Cela ne veut pas dire que ces éditeurs vont exploiter cette faiblesse. Mais ce n’est pas un risque négligeable. Il ne faut pas tomber dans la paranoïa. Mais il ne faut pas faire preuve d’angélisme non plus.
Et c’est surtout une contrainte légale que nous n’avons pas, nous, éditeurs français.
Le MagIT : Pourquoi vos clients viennent-ils vous voir ? Pensez-vous qu’il y a une prise de conscience de ces sujets de chiffrement et de confidentialité par rapport à la législation américaine ?
Renaud Ghia : Il y a deux aspects. Il y a effectivement cette contrainte légale et la confiance dans notre outil du fait que nous sommes une entreprise française souveraine.
Et puis il y a aussi notre architecture pour la sécurité.

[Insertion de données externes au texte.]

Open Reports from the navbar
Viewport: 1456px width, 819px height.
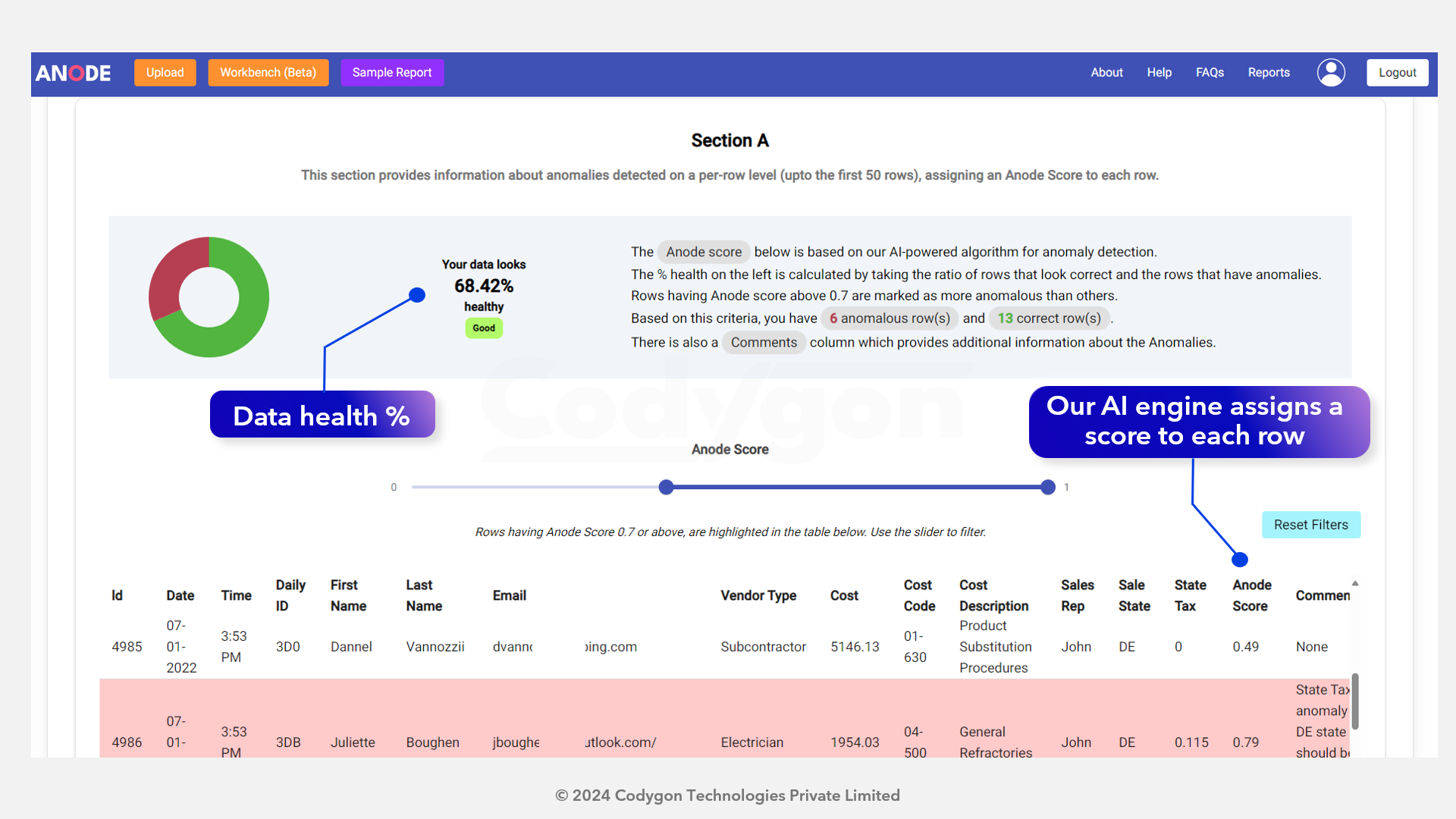coord(1269,73)
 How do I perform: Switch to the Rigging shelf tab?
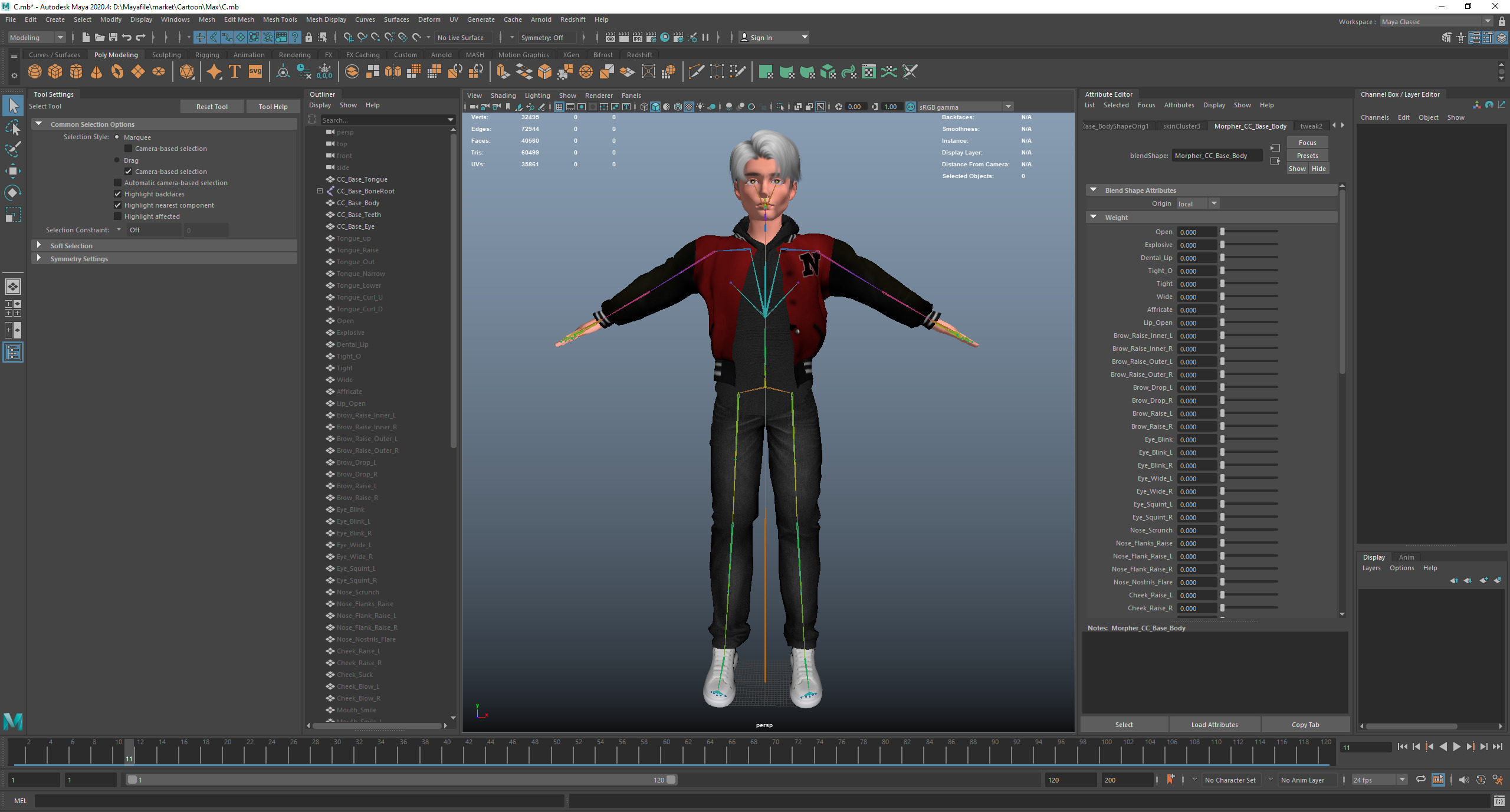[x=206, y=55]
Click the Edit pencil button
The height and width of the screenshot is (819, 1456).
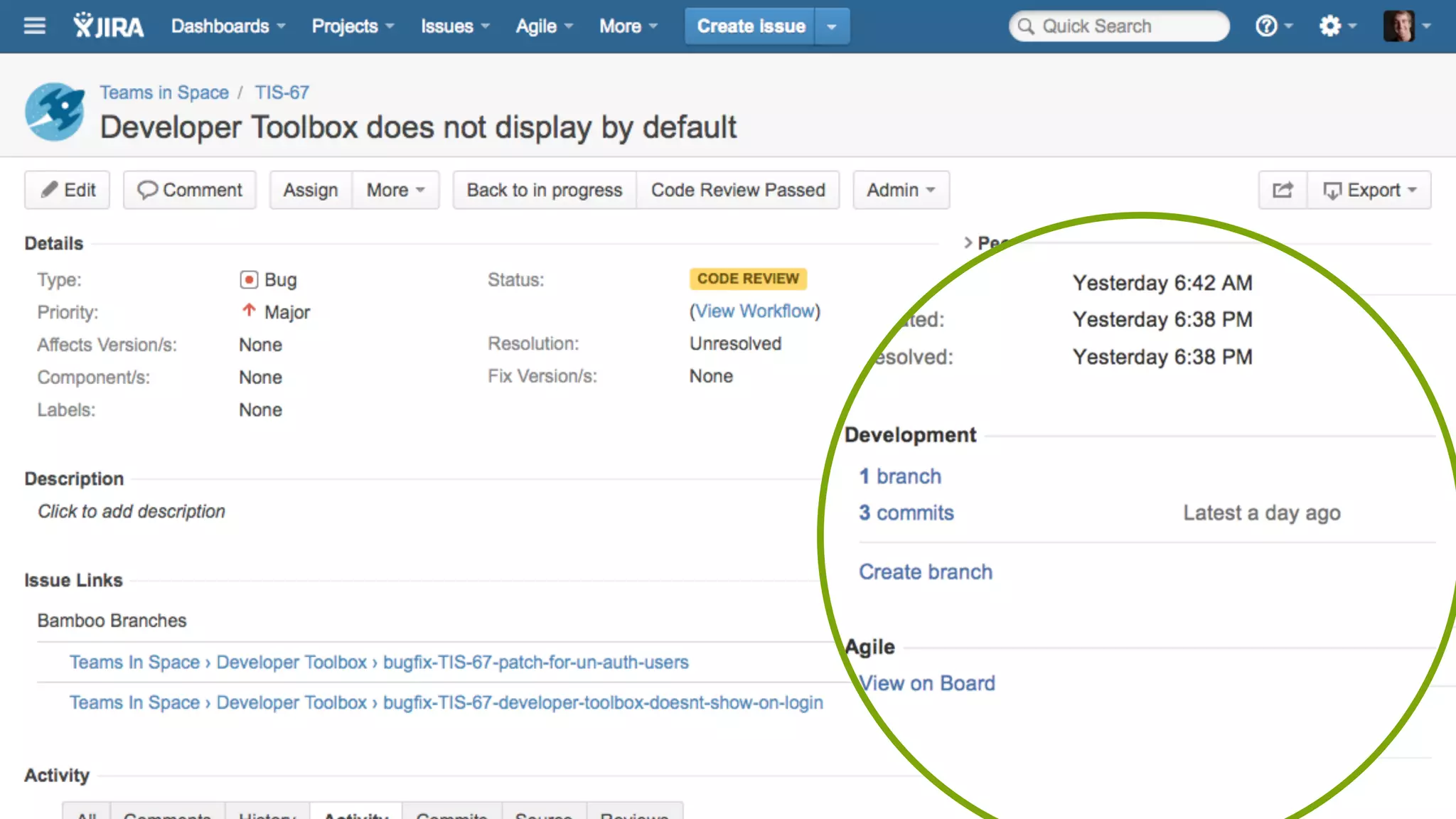[x=68, y=191]
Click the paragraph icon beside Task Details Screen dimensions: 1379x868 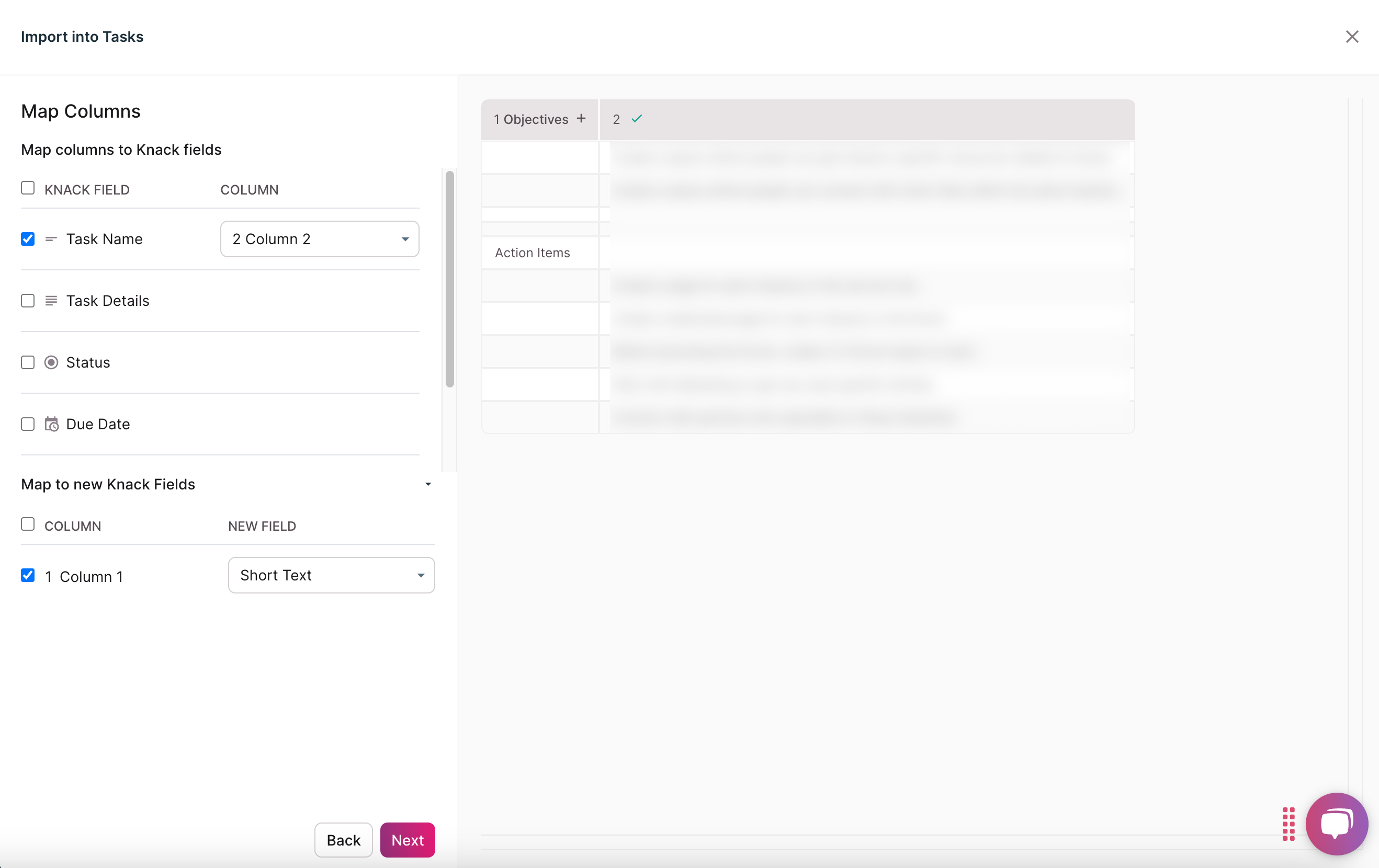click(x=52, y=301)
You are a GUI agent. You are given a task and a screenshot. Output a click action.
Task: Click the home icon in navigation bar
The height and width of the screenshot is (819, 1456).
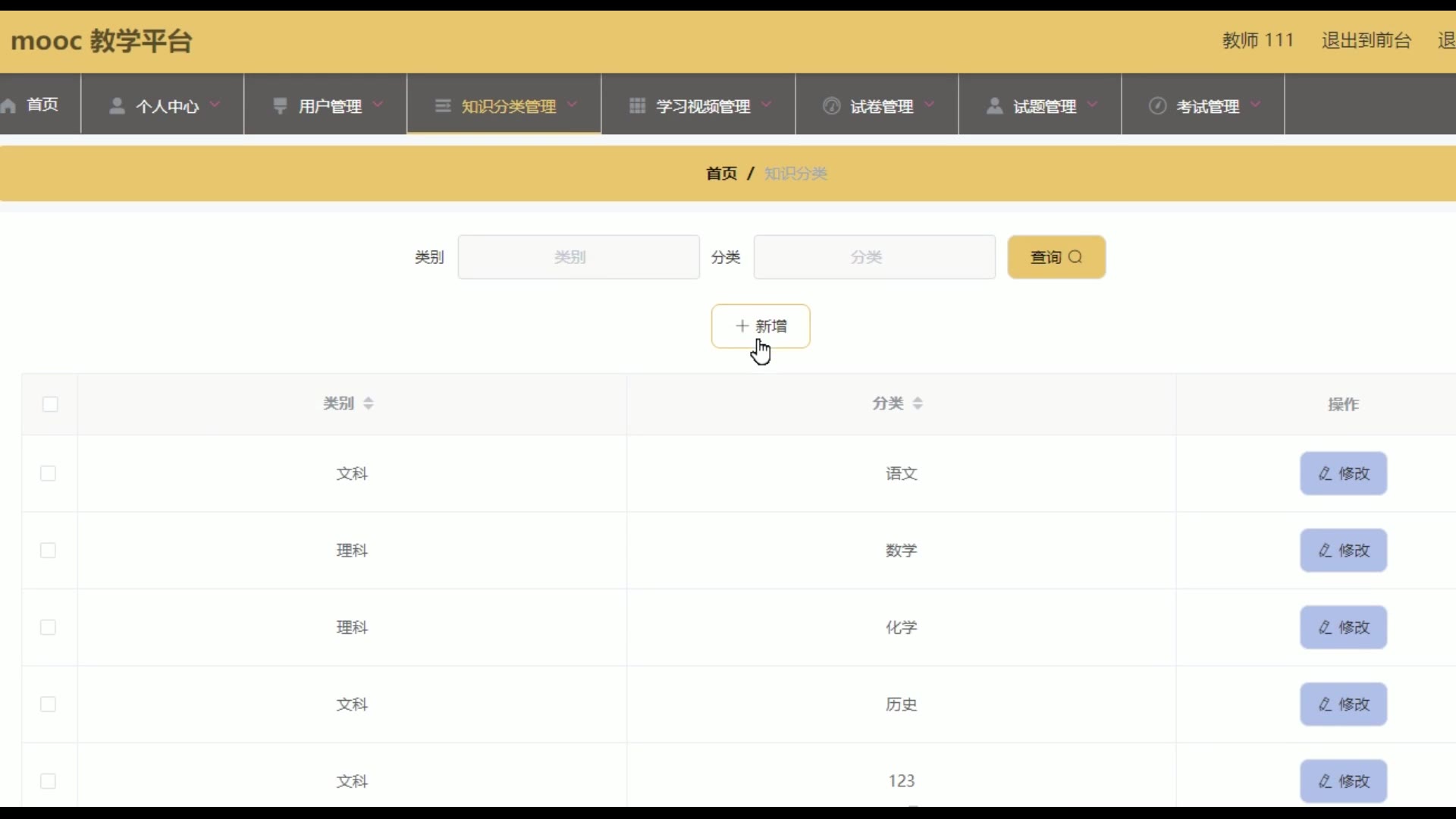coord(9,106)
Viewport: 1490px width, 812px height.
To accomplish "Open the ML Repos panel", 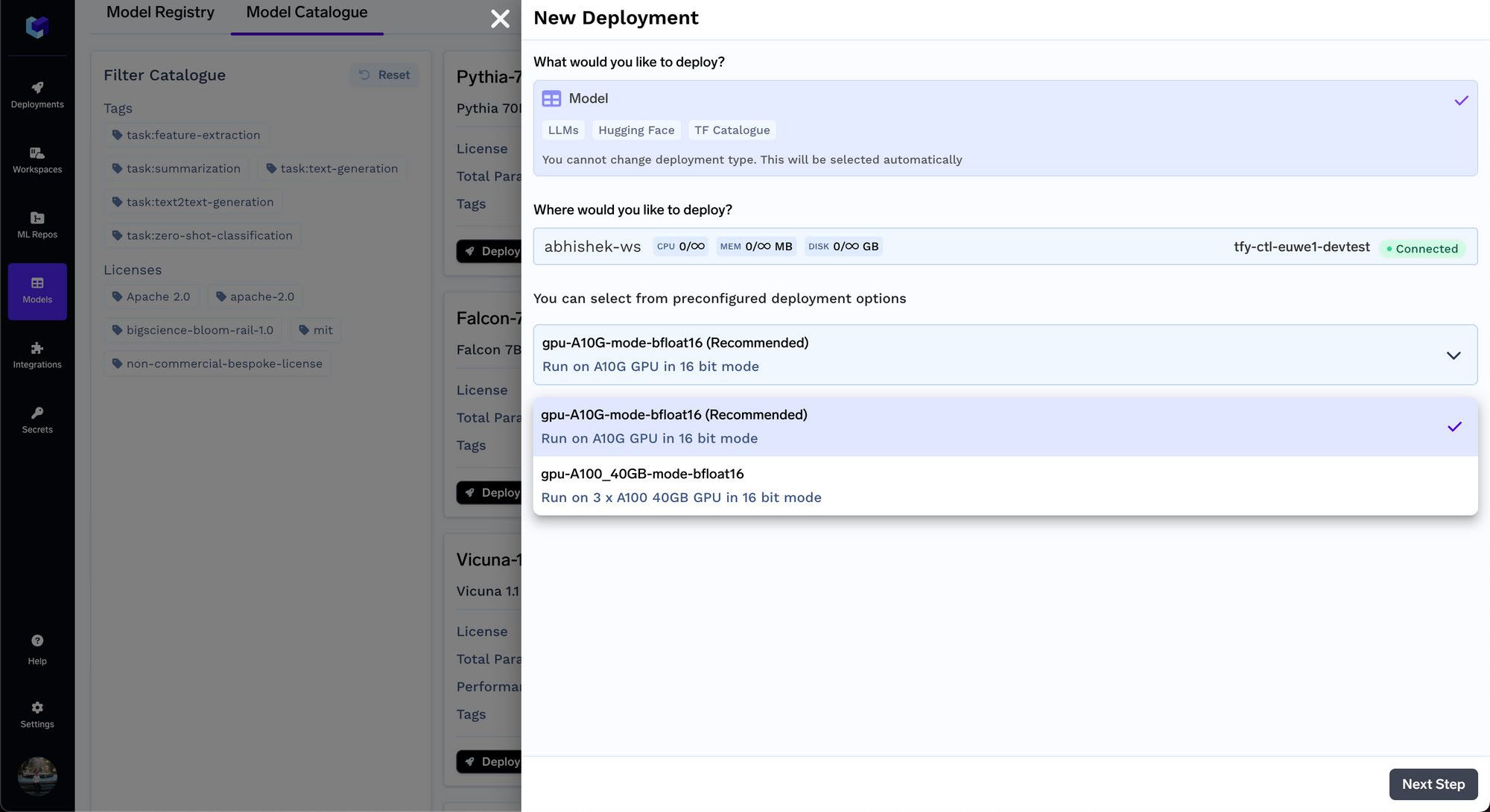I will [37, 223].
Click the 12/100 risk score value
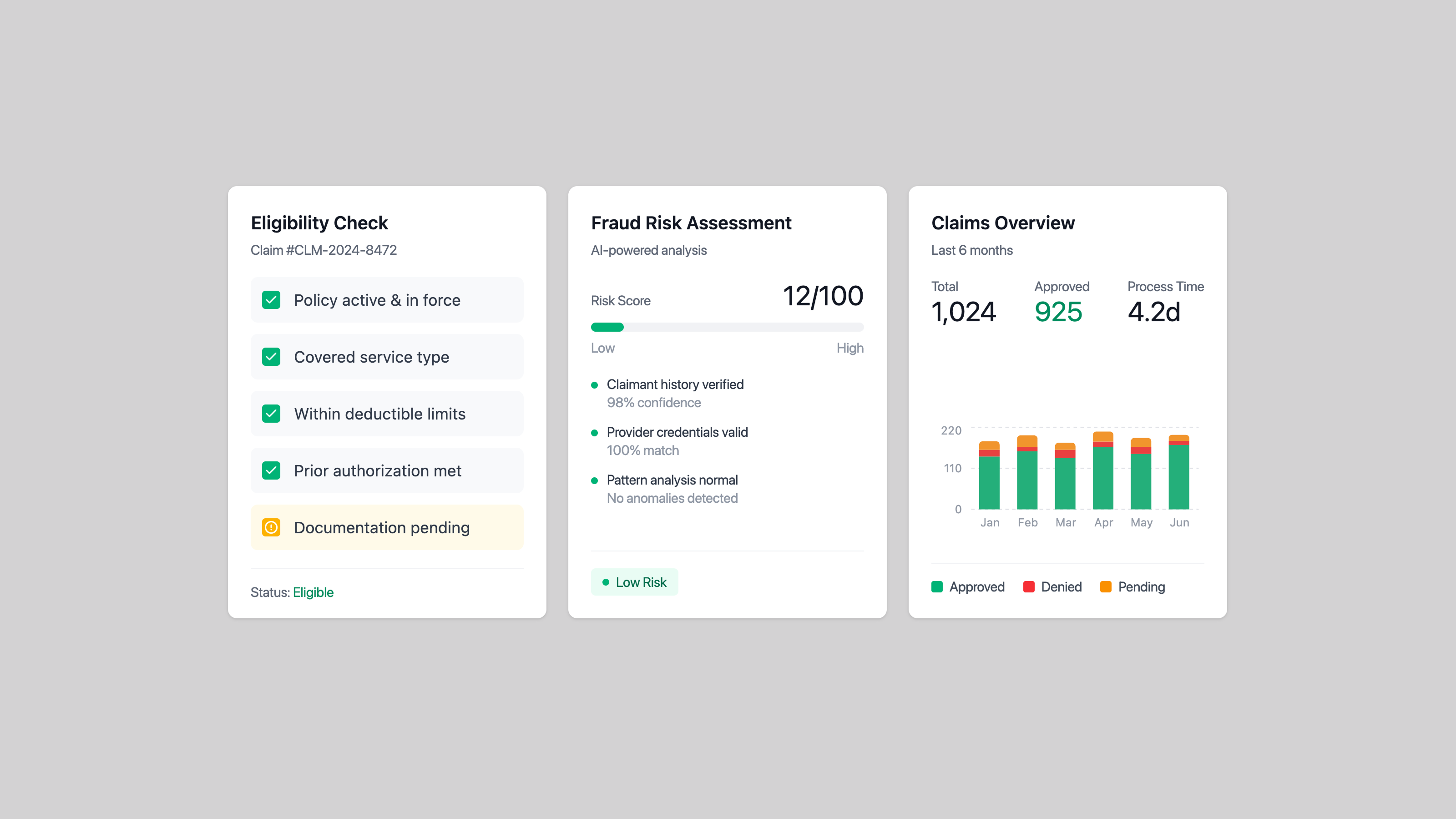 pos(824,296)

Nos clients voient bien le point de faiblesse quand [d’autres] traitent les flux en clair. Le risque c’est l’espionnage industriel.
Renaud GhiaTixeo
La visio est utilisée pour les comités de direction, les réunions R&D, les réunions marketing et commerciales. Ce qui se dit dans une visioconférence est une information fraîche et stratégique. Or la visioconférence est le parent pauvre de la cybersécurité. On pense à sécuriser les serveurs de fichiers, et tout ce qui est asynchrone. Mais pas tout ce qui est synchrone.
Quand nous avons fait ce choix de visioconférence sécurisée, il y a 5 ans, on nous demandait même pourquoi il fallait sécuriser ces échanges.
Les clients qui viennent nous voir aujourd’hui n’avaient que deux options : limiter l’usage (« vous ne dites rien de confidentiel dans une call-conf »), ou ils le faisaient eux-mêmes (ils isolaient le système de visio sur un réseau fermé) – mais on perd alors une grosse partie de l’intérêt de la visio qui permet aussi de communiquer vers l’extérieur (avec les clients, les fournisseurs et les partenaires) et pas qu’en interne.
Le MagIT : Aujourd’hui il existe des alternatives françaises et européennes, dont la vôtre, labellisée par l’ANSSI. J’ai cru comprendre que vous étiez en plein boom ?
Renaud Ghia : Oui. Depuis le 17 mars, on a 2 500 % d’usage en plus sur nos serveurs. Et tous les soirs on rajoute des serveurs.